Cultura

Picasso contra la burbuja digital

¿Conseguirán los cuadros del pintor español parar a Beeple, un producto de la burbuja digital, entre cuyas cualidades no se encuentra precisamente el valor artístico de sus trabajos?

«Mousquetaire à la pipe II», pintado por Picasso en noviembre de 1968
«Mousquetaire à la pipe II», pintado por Picasso en noviembre de 1968 FOTO: JUSTIN LANE EFE

Con la llegada del otoño, el mercado del arte se acelera. Y ello es debido a las grandes subastas organizadas por las multinacionales del sector. Sin ir más lejos, Christie’s celebra el próximo 11 de noviembre su subasta de arte del siglo XX, una de las más esperadas de la temporada. Y, a tenor de la presentación de los diferentes lotes ofertados que ha realizado Vanessa Fusco –directora de Subastas Vespertinas de Christie’s–, el elemento predominante son los valores seguros, los nombres históricos que, durante la última década, han batido récord tras récord de remate.

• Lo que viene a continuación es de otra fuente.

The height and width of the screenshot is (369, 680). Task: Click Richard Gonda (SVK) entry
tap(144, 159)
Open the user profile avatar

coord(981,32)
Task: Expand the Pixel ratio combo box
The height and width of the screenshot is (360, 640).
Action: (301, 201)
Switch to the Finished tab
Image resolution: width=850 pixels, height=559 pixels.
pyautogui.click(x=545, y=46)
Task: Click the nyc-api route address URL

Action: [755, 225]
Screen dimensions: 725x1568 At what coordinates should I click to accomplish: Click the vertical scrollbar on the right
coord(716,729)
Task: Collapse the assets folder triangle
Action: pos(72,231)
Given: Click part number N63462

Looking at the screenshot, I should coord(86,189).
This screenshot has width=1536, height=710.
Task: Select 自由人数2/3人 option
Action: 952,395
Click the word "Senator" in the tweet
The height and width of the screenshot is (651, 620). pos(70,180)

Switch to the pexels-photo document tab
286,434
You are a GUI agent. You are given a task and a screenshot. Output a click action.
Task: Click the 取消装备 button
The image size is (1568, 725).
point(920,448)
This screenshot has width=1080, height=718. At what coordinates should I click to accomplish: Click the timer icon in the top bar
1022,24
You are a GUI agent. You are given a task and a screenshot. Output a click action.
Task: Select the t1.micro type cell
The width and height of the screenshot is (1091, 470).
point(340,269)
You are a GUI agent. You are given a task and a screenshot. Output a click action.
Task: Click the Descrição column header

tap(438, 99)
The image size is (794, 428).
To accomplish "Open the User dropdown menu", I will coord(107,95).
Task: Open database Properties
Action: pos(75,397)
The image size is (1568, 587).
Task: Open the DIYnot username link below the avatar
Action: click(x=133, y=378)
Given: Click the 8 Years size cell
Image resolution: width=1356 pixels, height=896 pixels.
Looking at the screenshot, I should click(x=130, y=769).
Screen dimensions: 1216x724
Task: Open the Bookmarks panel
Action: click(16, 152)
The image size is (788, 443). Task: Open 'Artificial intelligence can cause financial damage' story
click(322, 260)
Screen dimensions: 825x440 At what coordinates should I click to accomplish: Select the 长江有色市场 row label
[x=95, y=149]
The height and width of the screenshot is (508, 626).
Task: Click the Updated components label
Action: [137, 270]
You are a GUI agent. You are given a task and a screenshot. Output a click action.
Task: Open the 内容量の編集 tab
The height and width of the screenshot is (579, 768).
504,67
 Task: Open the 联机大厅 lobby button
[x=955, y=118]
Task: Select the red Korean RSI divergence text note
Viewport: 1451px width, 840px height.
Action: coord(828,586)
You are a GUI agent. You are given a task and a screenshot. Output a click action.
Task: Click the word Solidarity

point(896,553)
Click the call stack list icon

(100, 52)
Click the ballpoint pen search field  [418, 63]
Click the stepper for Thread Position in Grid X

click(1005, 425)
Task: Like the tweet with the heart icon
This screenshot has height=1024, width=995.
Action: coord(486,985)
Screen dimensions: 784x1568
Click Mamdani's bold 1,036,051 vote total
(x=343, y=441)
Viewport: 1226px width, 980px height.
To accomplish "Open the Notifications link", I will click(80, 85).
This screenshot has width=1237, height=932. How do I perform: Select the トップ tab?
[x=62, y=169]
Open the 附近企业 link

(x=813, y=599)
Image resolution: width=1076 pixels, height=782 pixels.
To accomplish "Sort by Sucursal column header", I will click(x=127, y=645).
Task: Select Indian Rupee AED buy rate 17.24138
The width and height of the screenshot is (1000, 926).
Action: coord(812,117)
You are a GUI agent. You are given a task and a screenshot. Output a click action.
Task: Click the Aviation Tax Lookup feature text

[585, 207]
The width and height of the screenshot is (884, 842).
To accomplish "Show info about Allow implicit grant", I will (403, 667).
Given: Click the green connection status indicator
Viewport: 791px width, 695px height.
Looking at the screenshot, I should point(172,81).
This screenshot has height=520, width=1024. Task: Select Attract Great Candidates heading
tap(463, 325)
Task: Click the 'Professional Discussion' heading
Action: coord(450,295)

Sin duda alguna, el artista que sobresale con luz propia en la selección efectuada por Christie’s es Picasso. Seis son las obras del pintor malagueño que, por el amplio periodo de tiempo que abarcan, componen casi una retrospectiva de su prolífica producción. De hecho, se subastan piezas del periodo rosa, del cubismo, obras surrealistas, un retrato de Jacqueline –su segunda esposa– y un mosquetero de 1968. No es fácil que, en una misma sesión, concurran tantos lotes de Picasso, y menos todavía de periodos tan diversos. Después de que trabajos suyos posteriores a la Segunda Guerra Mundial se hayan llegado a rematar en cifras cercanas a los 200 millones de dólares, y habida cuenta de la volubilidad del mercado actual, cualquier cosa puede ocurrir.

En esta línea de apostar por valores seguros, cuyo rendimiento durante los últimos años ha sido espectacular, Christie’s subastará una obra de Basquiat –con una valoración inicial de 40 millones de dólares– y el cuadro «L’Estaque aux toits rouges», de Cezanne –cifrado en una horquilla entre los 35 y los 55 millones, muy lejos de los 250 millones por los que fueron vendidos hace unos años sus «Jugadores de cartas» mediante transacción privada–.

Sin embargo, en medio de esta lista de nombres esenciales de la historia del arte moderno y contemporáneo, sorprende la inclusión de «Human One», la primera obra física de Beeple –de la cual se espera que supere los 15 millones de dólares–. Como es bien sabido, este autor –desconocido hasta hace un año– protagonizó titulares de todo el mundo cuando una de sus creaciones NFT –una forma de criptoarte– alcanzó la friolera de los 69,3 millones de dólares en subasta.

La sorprendente incorporación de Beeple en una sesión vespertina liderada por nombres como Picasso y Cezanne se debe a dos razones: de un lado, la autonomía lograda por el mercado artístico, que ya no necesita del aval de los grandes museos, críticos y comisarios para encumbrar a un autor determinado; y, de otro, el crecimiento vertiginoso del comercio de arte online, que, durante los primeros seis meses de 2021, ha disparado sus transacciones hasta los 6.795 millones de dólares –lo que supone un crecimiento del 280 % con respecto a 2019, el último año prepandémico–. ¿Conseguirá Picasso parar a Beeple, un producto de la burbuja digital, entre cuyas cualidades no se encuentra precisamente el valor artístico de sus trabajos? El jueves 11 saldremos de dudas.